Regulators recognize that non-compliance may be justified in particular circumstances if good governance can be achieved by other means. A condition of non-compliance is that the reasons for it should be explained to shareholders, who may wish to discuss the position with the company and whose voting intentions may be influenced as a result. A clear and well-founded explanations which support actions to enhance the long term value of the firm should be acceptable to shareholders

The comply or explain approach has been in operation since the Code’s beginnings in 1992 with the seminal Cadbury Report, noted the Walker Report, and the flexibility it offers is valued by company boards and by investors in pursuing better corporate governance. The Cadbury Report notes that a voluntary corporate governance code, coupled with disclosure, will prove more effective than a statutory code.

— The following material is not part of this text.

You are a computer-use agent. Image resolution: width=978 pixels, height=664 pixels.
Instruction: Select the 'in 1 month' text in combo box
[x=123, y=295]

The Walker Report concludes that conformity has overall been good in the sense that where boards do not comply, they generally explain. But research by Grant Thornton UK LLP revealed that the quality of explanations appears to have been variable. In this respect, the report emphasized the need for greater shareholder attentiveness to such disclosures in their engagement with the companies.

Echoing the Walker Report, FRC Chief Executive Paul Boyle recently said that the comply or explain UK corporate governance code would not be replaced by a mandatory code. He said that mandatory requirements will not necessarily improve the decision making or behavior of company management. Corporate governance is one of the FRC’s broad range of responsibilities, which also includes the oversight of financial accounting and independent auditing of financial statements. The rationale for having all of these issues under one regulatory roof, he explained, is that there are strong connections between corporate governance, corporate reporting, and auditing and assurance.

The UK places a great responsibility on institutional shareholders to monitor compliance with the corporate governance code These responsibilities of institutional shareholders are set out in Section 2 of the Code, he noted, which contains two main principles relating to the need for institutional shareholders to enter into a dialogue with companies and to make considered use of their votes. If the UK system of corporate governance is to be sustained, he emphasized, it is essential that a sufficient number and weight of institutional shareholders demonstrate a willingness and a capability to live up to those responsibilities.

The FRC chief acknowledged that some commentators have suggested that the UK system of comply or explain coupled with monitoring by institutional investorsis unsatisfactory and should be replaced by regulatory monitoring and enforcement. Noting that the FRC has considered and rejected this option, the chief executive explained that the oversight board was not able identify a more effective alternative in improving the practice of corporate governance in a manner that would be consistent with the principles that regulatory actions must be targeted and proportionate.